The writer’s emails.
Two longtime colleagues died last summer: Robert F. Dorr in June and John Gresham in July. Bob, an Air Force and State Department veteran, started as a writer for men’s magazines in the 1950s and eventually published about 70 books. Many of his online articles are still available.
John was Tom Clancy’s main nonfiction coauthor. When John departed the pattern last July at age 58, I was reminded of our occasional conversations about disposition of one’s email accounts. He had an enormous acquaintance among military professionals, techno-geeks, and researchers. He used to laugh it off, saying that a buddy’s first obligation was to “scrub” the decedent’s emails before allowing anyone else access.
So—what to do?
Any of our Usual Suspects has hundreds or even thousands of messages from sources that could not be duplicated--rare/unique information and recollections that never saw publication. Rather than allow an email account to languish and eventually be cancelled, shouldn't The History Community be discussing how to preserve such material by making it available? The mechanics can be complex not only technically but legally. Who owns a deceased person’s email files? Who can grant access. And how?
Presumably the decedent’s heirs have legal ownership of the traffic, but I don’t know if that’s been determined in court. So could anyone with an account password gain legal access? I suspect not, but the world is afloat in hackers, some of whom may just be curious about a writer’s files.
How long will an email account remain on a server once it’s gone inactive? I do not know—probably it varies according to the provider--but it’s a major concern. So would it be necessary or advisable to generate keep-it-going messages from that account?
Once a person’s account is available, there’s probably no way to limit access to specific messages or folders. That will cause problems in many or most cases because of confidentiality and just plain embarrassing content.
Consequently, probably the safest prospect is for a designated individual or committee to field requests from qualified researchers—however they may be defined. A relative or colleague could then search the email files for the relevant data and provide it, perhaps for a fee.
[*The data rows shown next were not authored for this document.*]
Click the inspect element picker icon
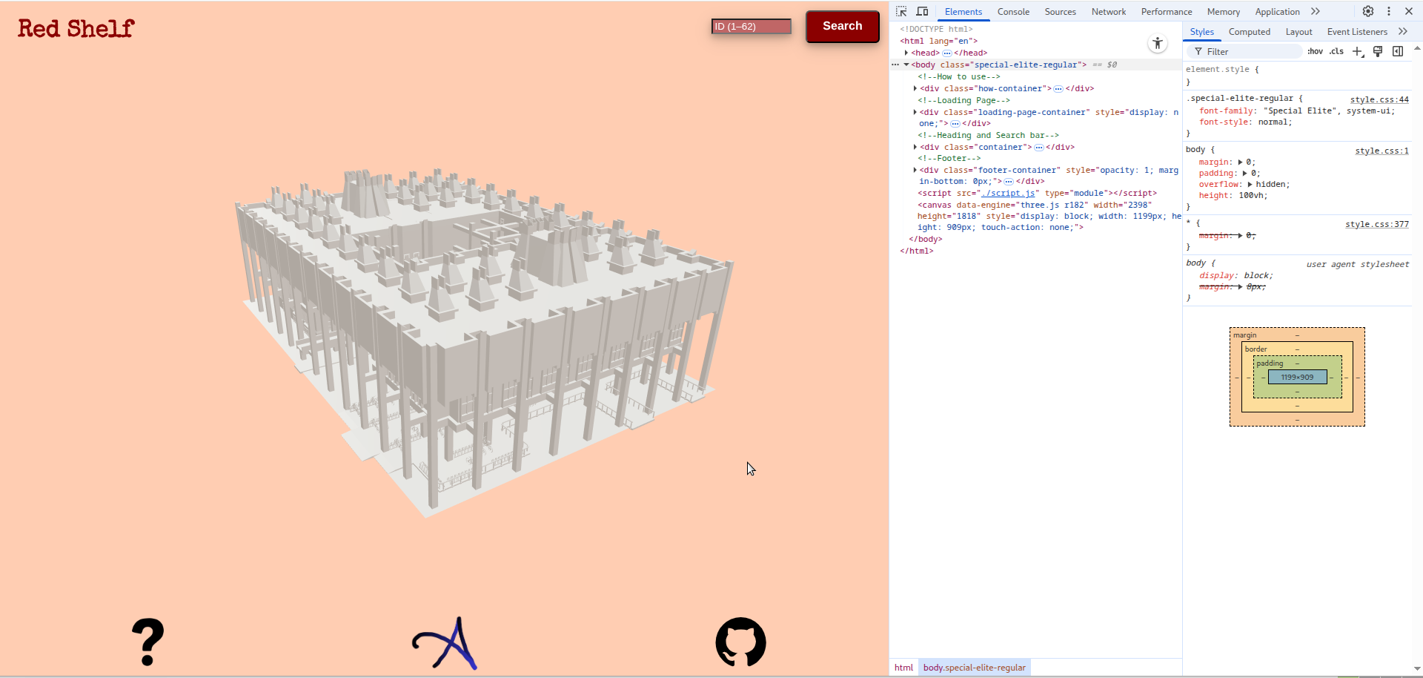 tap(901, 11)
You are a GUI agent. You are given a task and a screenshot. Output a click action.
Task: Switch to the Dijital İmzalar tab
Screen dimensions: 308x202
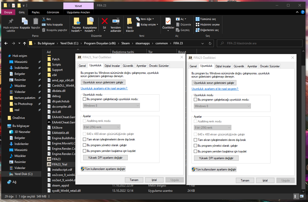pos(112,66)
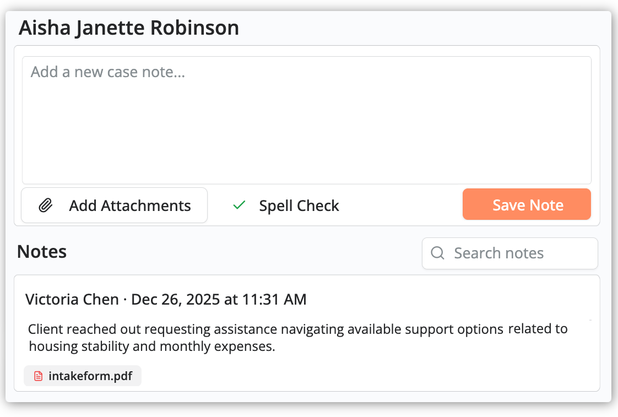Click the note timestamp Dec 26, 2025

tap(219, 299)
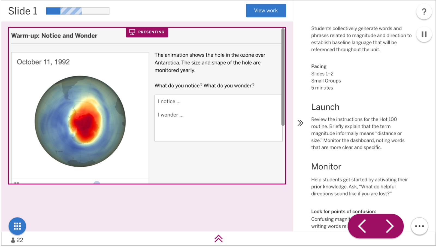Open the slide grid overview

point(17,226)
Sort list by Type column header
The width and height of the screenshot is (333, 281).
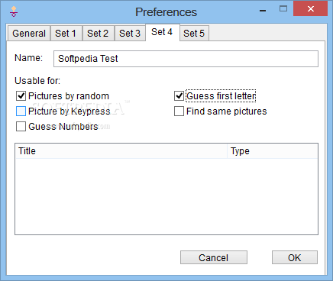click(272, 151)
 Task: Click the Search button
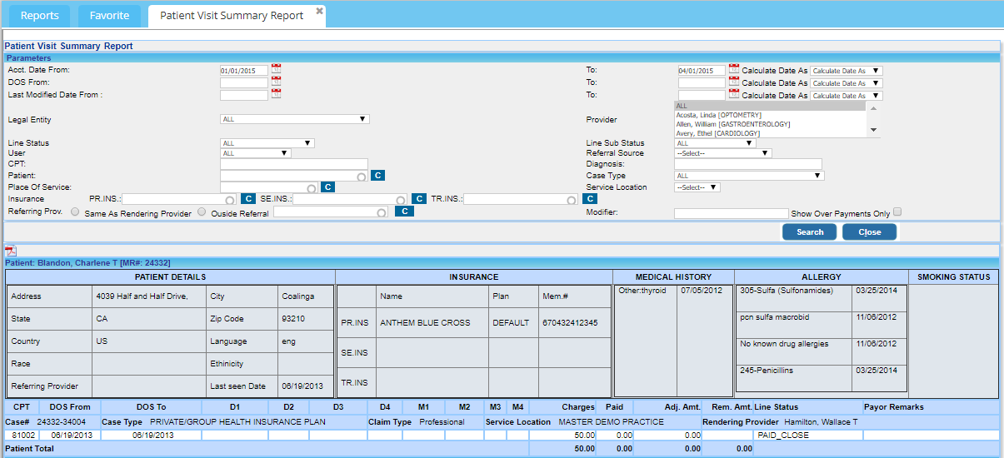809,232
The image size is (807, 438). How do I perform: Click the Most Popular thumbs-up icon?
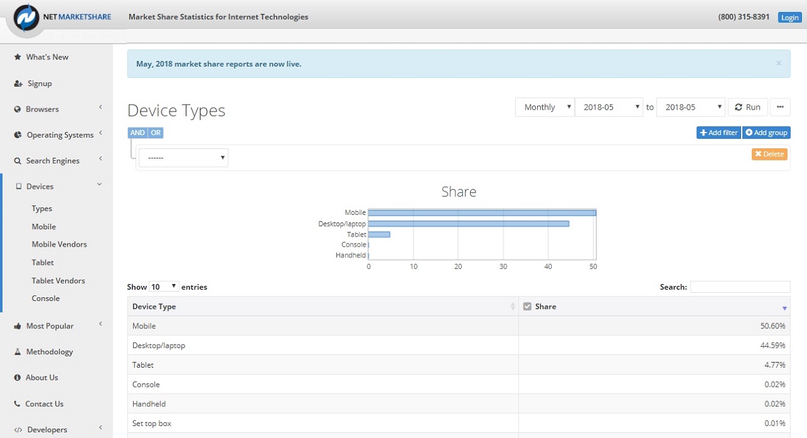[18, 326]
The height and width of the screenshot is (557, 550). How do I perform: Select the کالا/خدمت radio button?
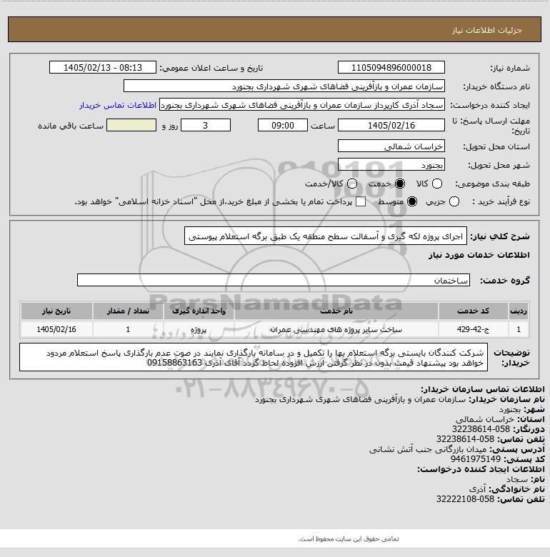pyautogui.click(x=352, y=184)
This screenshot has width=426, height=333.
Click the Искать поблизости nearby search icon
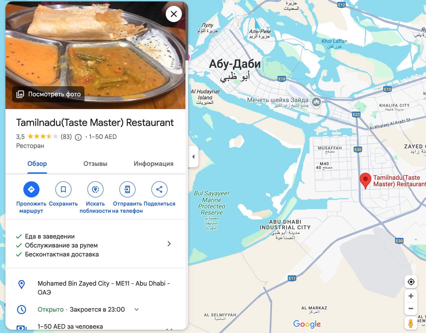(x=95, y=189)
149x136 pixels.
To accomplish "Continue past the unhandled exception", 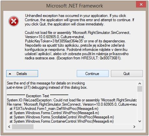I will [x=93, y=74].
But obviously that requires someone with the time, interest, and knowledge to do the spadework.
I have some subject folders in my email accounts that I would like to transfer to thumb drives or CDs. As yet I’ve not found a way to do that, and probably should seek professional help.
Meanwhile, a handful of us have made initial attempts to put emails in order. Several years ago a colleague and I went through 300 or 400 messages from an elderly friend (still living) who probably knows more about Subject XYZ than anyone living. But the originals were scrambled and rambling so we cut and pasted and relabeled them for easier reference. It took weeks but we got it done. However, I don't think many people will do that once—let alone repeatedly.
In academia, Serious Historians often dismiss emails as legitimate source material because they’re not published and do not appear in the public domain. Therefore, footnotes and references citing emails may be considered more hearsay than documentation. But I’ve often cited emails for direct quotations in several books with hardly a burp from colleagues or reviewers.
Obviously, this brief blog entry is not going to settle the matter, but maybe it can generate some competent commentary among more knowledgeable people. If you have any observations or suggestions, feel free to comment.